Requirements: Write the next part of the passage on the court case over Ryanair's flight data, picking up after its final sentence.

Text passage:
However, Ryanair had entered per item all costs relating
to its flight data website. This 'entanglement' of costs
eligible and not eligible as investments in the database makes it
impossible for the Court to adjudicate the amount of the
investment, and consequently the existence or non-existence of a
protected Database. The Court therefore denied Ryanair's
reliance on the Databases Act.
Safety Net of Ryanair: Flight Data Protected as
Document
In the Netherlands, a collection of factual data - even if it is no
protected Database - is still protected on grounds of the
protection of documents in the Dutch Copyright Act (Section 10
(1)). However, the protection of such a collection of data is less
far-reaching than the 'normal' copyright-law protection,
and only offers protection against (demonstrable) derivation by
third parties through a 'simple repetition' of those data.
PR Aviation acknowledges that it has copied the flight data
directly from Ryanair's website; the derivation is therefore an
established fact. The next question is whether this is a
'simple repetition' of Ryanair's data. Because PR
Aviation claims to receive about 22,000 requests for price
comparisons daily, the Court held that in any case the data of
Ryanair are systematically being copied. PR Aviation has claimed
that it concerns only a small selection of Ryanair's flight
data, but has not substantiated this argument. Moreover, the Court
held that - in line with previous case law - even one single search
request in which only a selection is copied may be considered to be
a 'simple repetition'. The defense that PR Aviation changes
the copied data by arranging them in a different order also does
not hold here, because the Court considers these changes to be only
minor, so that the simple repetition of Ryanair's flight data
still exists.

Recorded information:
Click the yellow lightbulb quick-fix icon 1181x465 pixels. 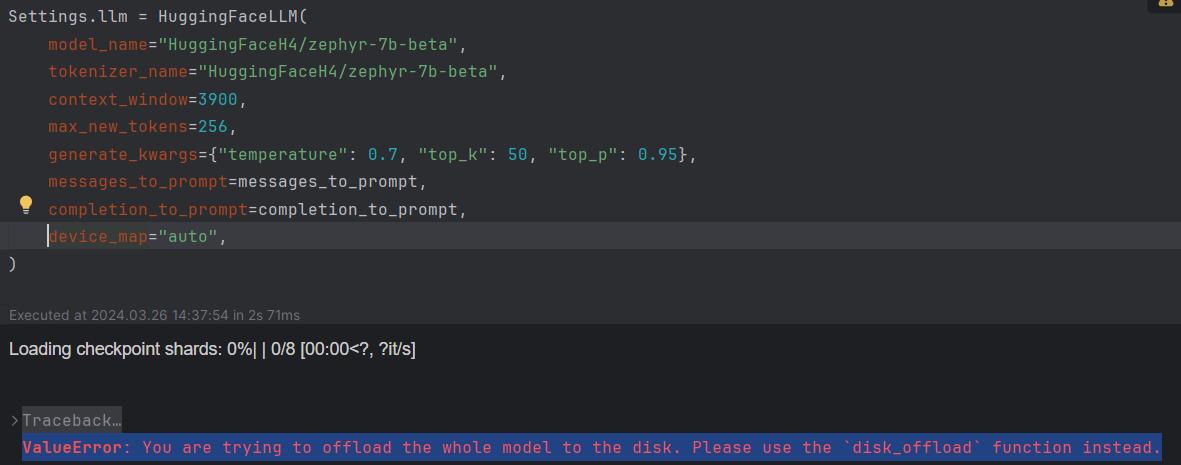coord(26,205)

Answer to this exercise:
Ryanair is therefore allowed to prohibit the copying of its flight
data by PR Aviation, because its collection of data enjoys the
protection of documents.
Conclusion
This ruling shows once again how hard it is to prove that
substantial investments have been made in a database. Ryanair was
rapped on the knuckles by the Court here for claiming all
the costs related to its website. The costs entered must be
specified in the greatest possible detail, so that it is clear for
the Court which activities the costs relate to. Would it be a good
idea for producers of databases to record these costs neatly from
the start? This would make a future reliance on the protection
under the Databases Act a lot easier - provided that the investment
is sufficiently substantial.
The ease with which Ryanair has won this case on the basis of the
protection of documents may be partly due to the, at first sight,
tame litigation conducted by PR Aviation; PR Aviation has not
disputed that it derived the data directly from Ryanair's
website, nor has it relied on the right to quote as an exception to
Ryanair's copyright to the flight data. The question whether
such a reliance would have been successful depends on the volume of
data PR Aviation copies per search request; is this proportionate
in nature and extent to the purpose for which PR Aviation quotes -
in this case the offering of cheap flights in searchable form?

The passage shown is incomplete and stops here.